The game was called after eight innings because of darkness, with the Crimson batmen on the wrong end of an 8-7 count. The eighth and tying run for Harvard, in the person of Leon Goetz, had been cut down at the plate a few minutes earlier, squashing a last inning rally and insuring the squad's fourth consecutive loss and sixth in 18 outings this year.
The young Crimson lost the game in the sixth inning, when seven Engineers paraded across the plate in front of catcher Bill Cote. Previous to that, Harvard had been cruising along on the strength of a 4-0 lead, as pitcher Larry Brown mowed down virtually all MIT comers through the first five stanzas.
Corby Saunders gave the Crimson a first inning lead of 1-0, belting a triple which drove in freshman Dave Singleton from first base. Singleton, who had four hits in five trips to the plate, then came back in the second after Barry Cronin's run-scoring triple to crack a two-run homer and give the Crimson its four-run edge.
Brown yielded only one hit on the day (the Engineers ended up with a whopping total of six), a single by Mike Dziekan in the fourth, but he ran out of gas and strikes in the sixth. The freshman departed with one run in and runners on first and third following two walks and, yes, an error by second baseman Barry Cronin which allowed the run to score.

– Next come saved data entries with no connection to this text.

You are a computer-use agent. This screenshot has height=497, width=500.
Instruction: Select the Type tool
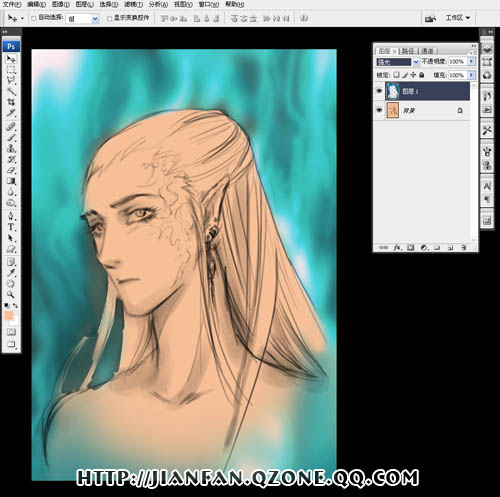[x=11, y=227]
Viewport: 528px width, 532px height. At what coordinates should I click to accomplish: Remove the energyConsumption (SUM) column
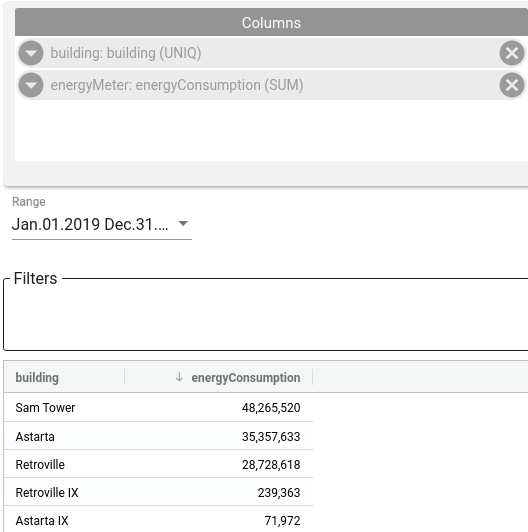click(x=512, y=85)
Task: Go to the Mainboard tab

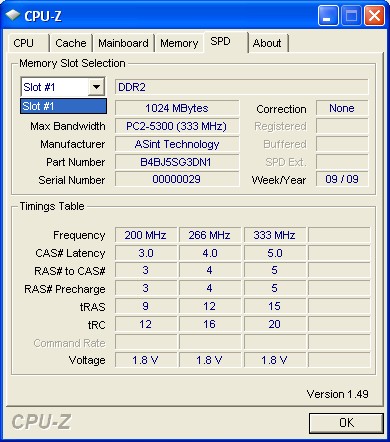Action: (x=123, y=43)

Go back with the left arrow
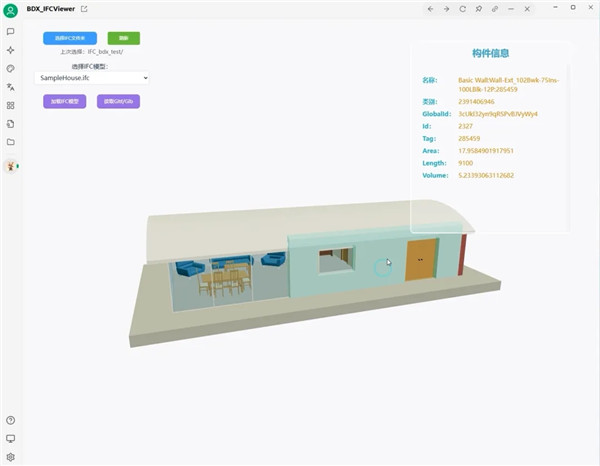429,8
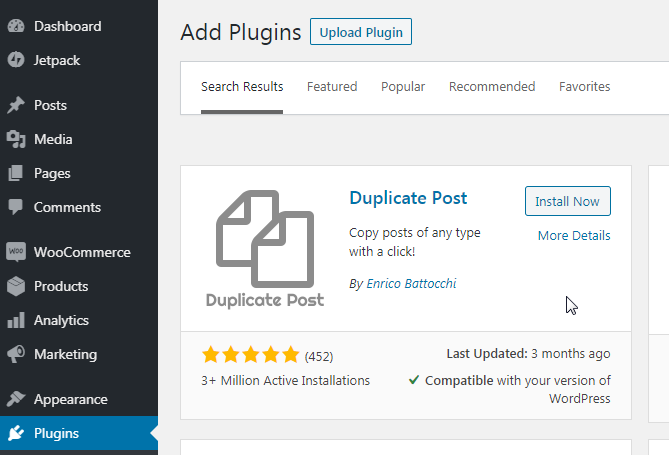Click the Plugins plug icon
The height and width of the screenshot is (455, 669).
pos(15,433)
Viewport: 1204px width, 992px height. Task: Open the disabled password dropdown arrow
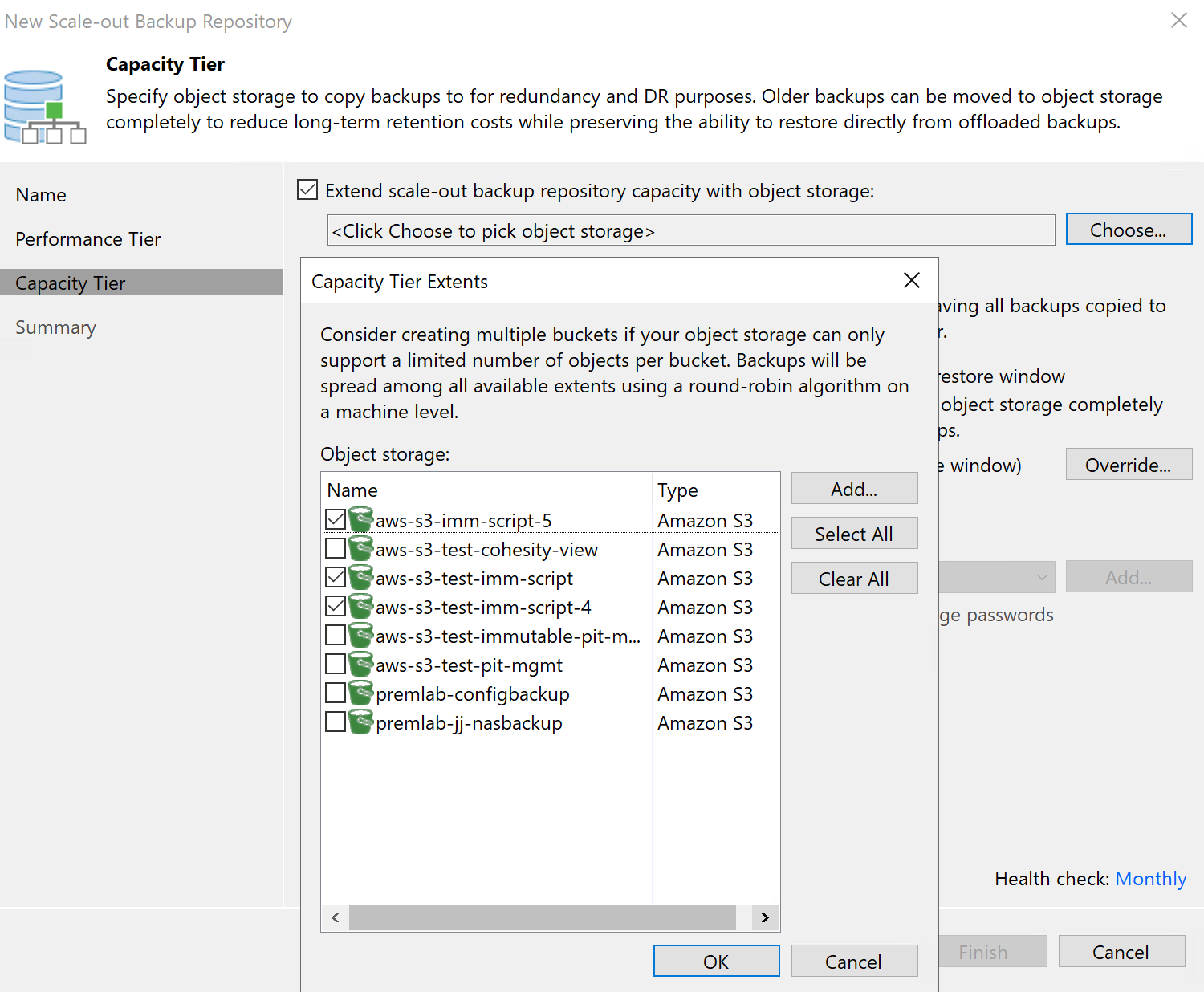click(x=1041, y=577)
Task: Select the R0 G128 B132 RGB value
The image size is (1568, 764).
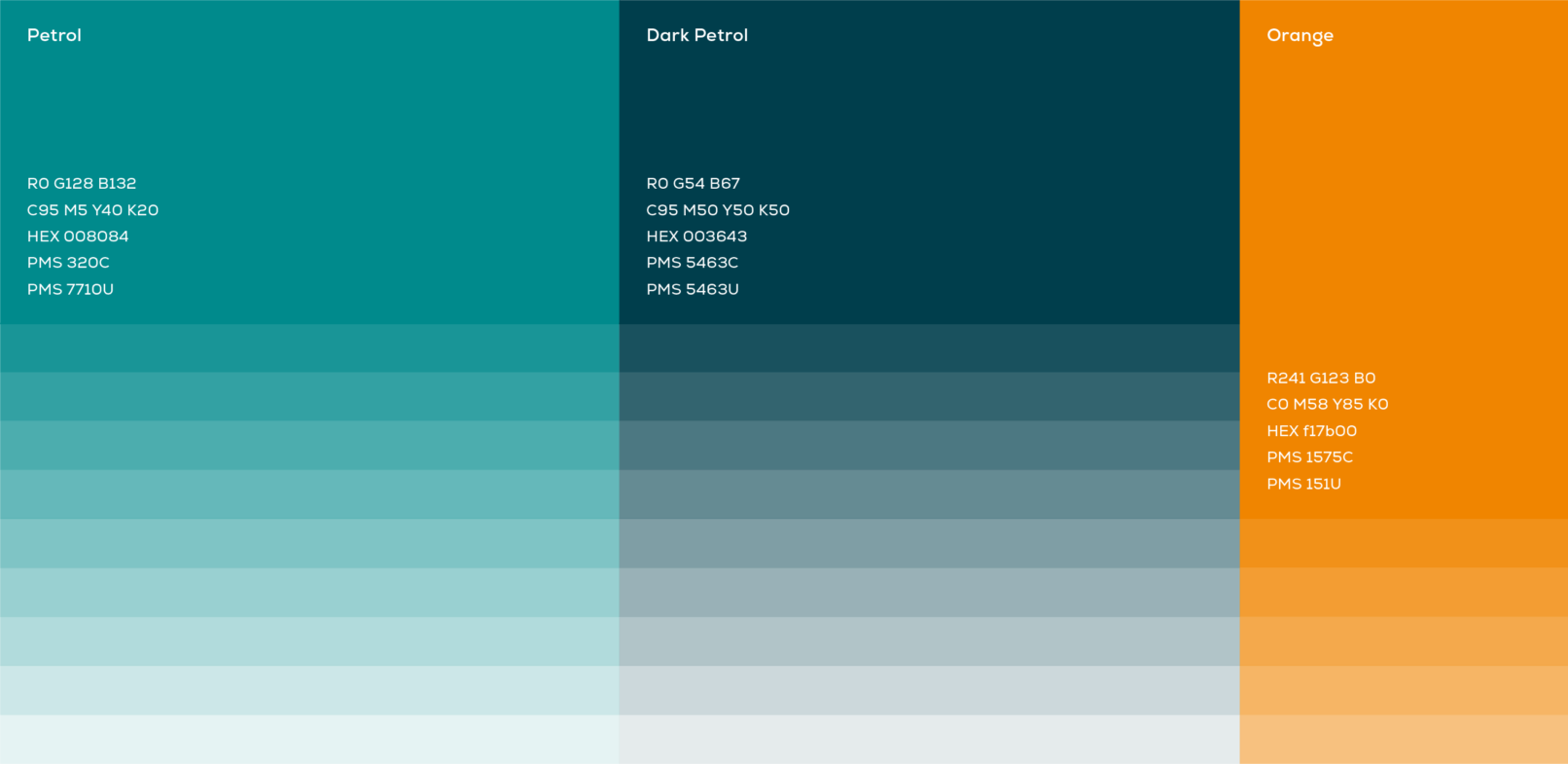Action: pos(82,183)
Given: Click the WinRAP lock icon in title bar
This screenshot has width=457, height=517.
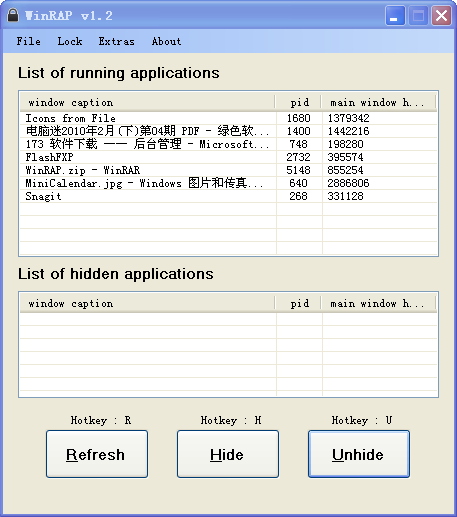Looking at the screenshot, I should (13, 15).
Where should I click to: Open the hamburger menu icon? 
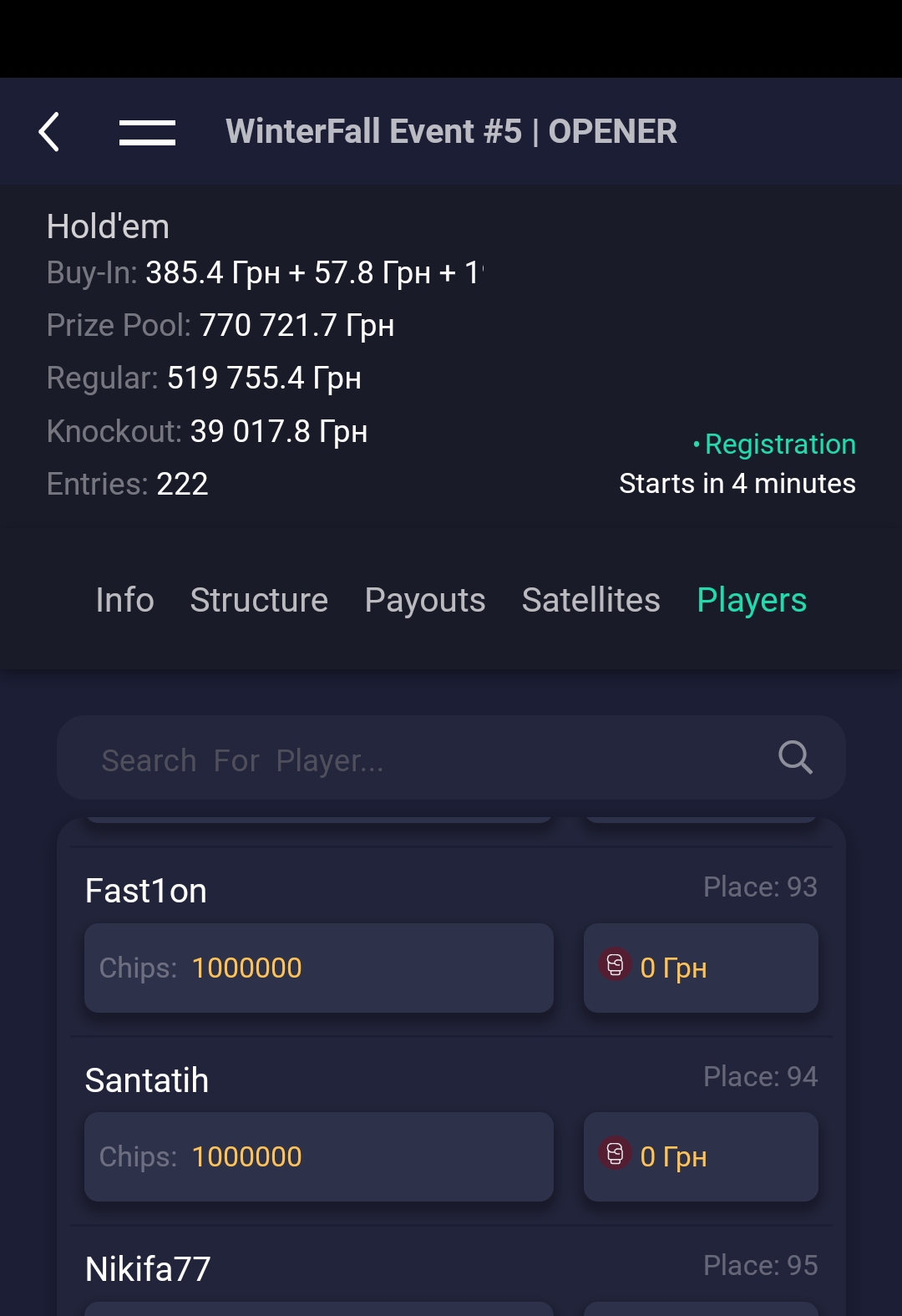click(x=147, y=132)
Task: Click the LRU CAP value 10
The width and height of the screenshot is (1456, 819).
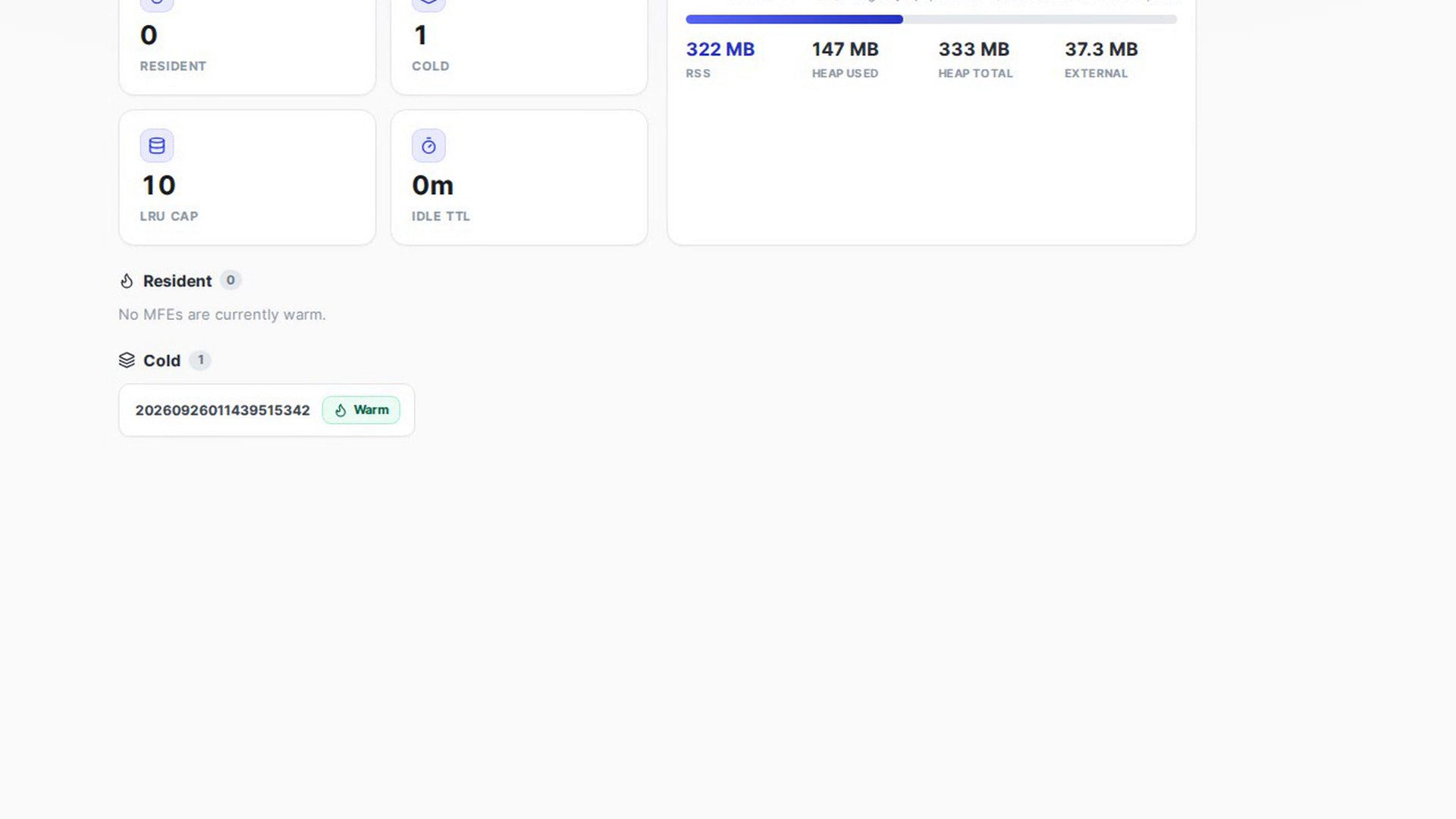Action: [x=158, y=185]
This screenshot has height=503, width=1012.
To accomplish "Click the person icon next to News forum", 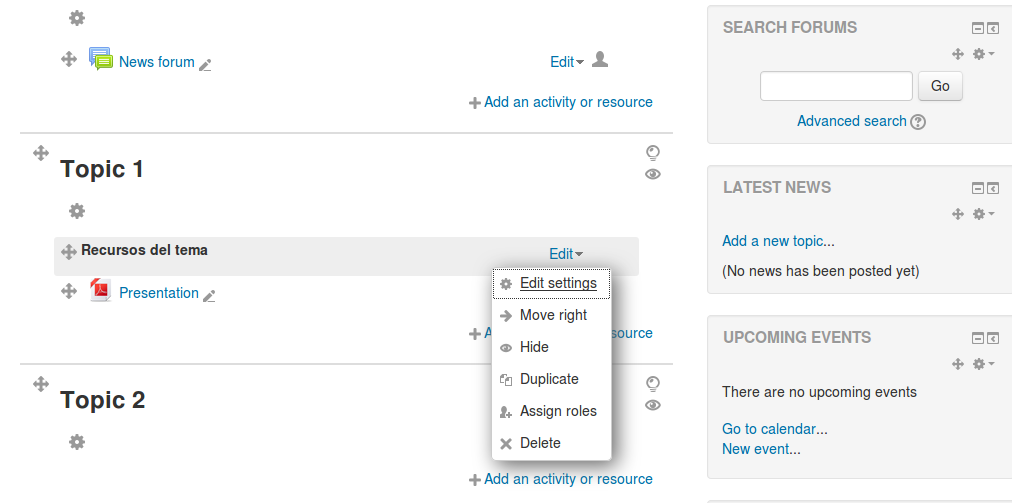I will pyautogui.click(x=600, y=60).
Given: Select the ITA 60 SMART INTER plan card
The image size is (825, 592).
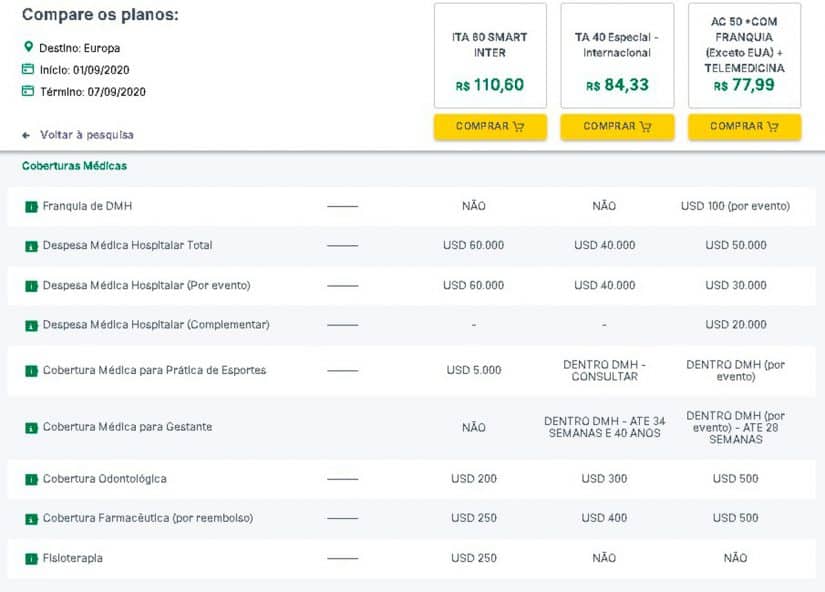Looking at the screenshot, I should [x=490, y=55].
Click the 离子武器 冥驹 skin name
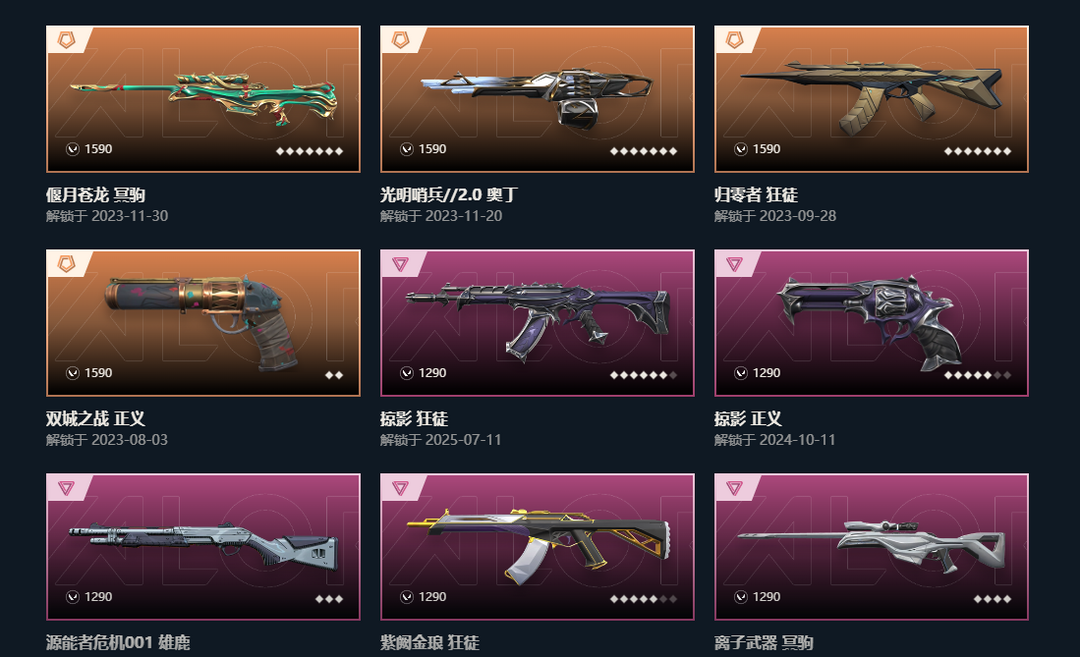This screenshot has height=657, width=1080. 764,643
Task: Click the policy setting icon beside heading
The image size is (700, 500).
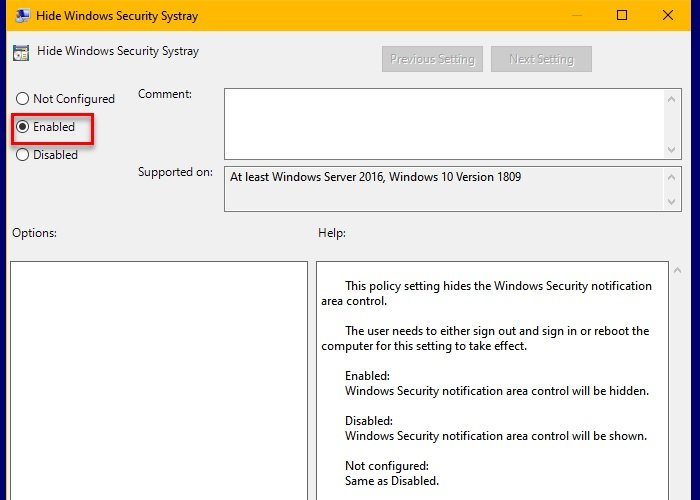Action: click(x=21, y=52)
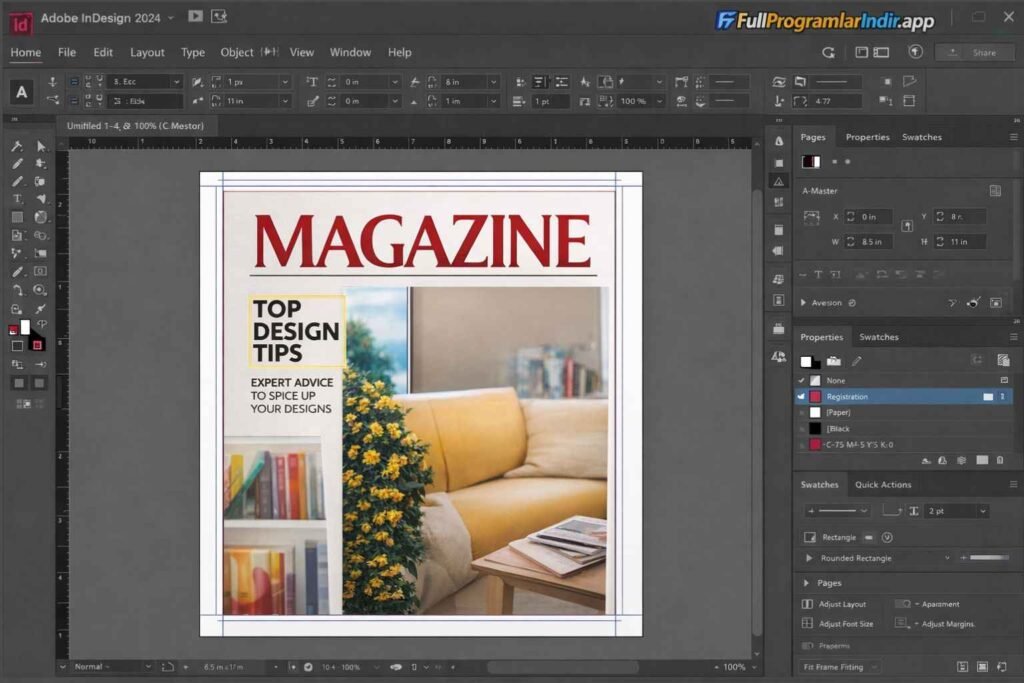
Task: Select the Zoom tool in the left toolbar
Action: [40, 291]
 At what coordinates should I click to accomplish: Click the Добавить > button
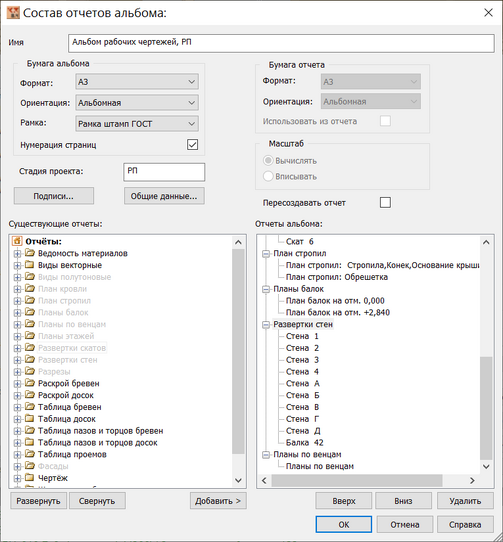[218, 501]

Senior Ken Petkunas came on to do the pitching chores for Harvard and struck out the first man he faced. It was downhill from there, however, as the Crimson reacted to the pressure situation with a variety of mental and physical miscues.
Third baseman Saunders was the guilty party of the first part, taking a grounder at third and bouncing his throw to second on the ground and off Cronin's head into the outfield. With the score now 4-2, Petkunas got in the act by fielding a sacrifice bunt and throwing late to first base, allowing another Engineer to make his way home.
Another walk loaded the bases, and Petkunas was through for the afternoon. Mark Linehan was next in line, and he promptly gave up three consecutive singles to left, the last one a two-run grounder by Roy Henriksson making it 7-4, MIT.
Consecutive doubles by Singleton and Saunders and a single by Paul Halas in the bottom of the sixth pulled Harvard to within one run at 7-6, but Dzieken launched reliever Paul McOsker's first pitch of the next inning high over the right field fence, giving MIT what was to be its winning run.
The Crimson last-gasped in the eighth as darkness decended, scoring a run on Jim Peccerillo's base hit to left after an error and a double by Goetz, but the relay from third base on the play caught Goetz trying to score. Pinch hitter Mike Lynch's line drive to left was gloved, and the curtain fell on another loss for Loyal Park's troops.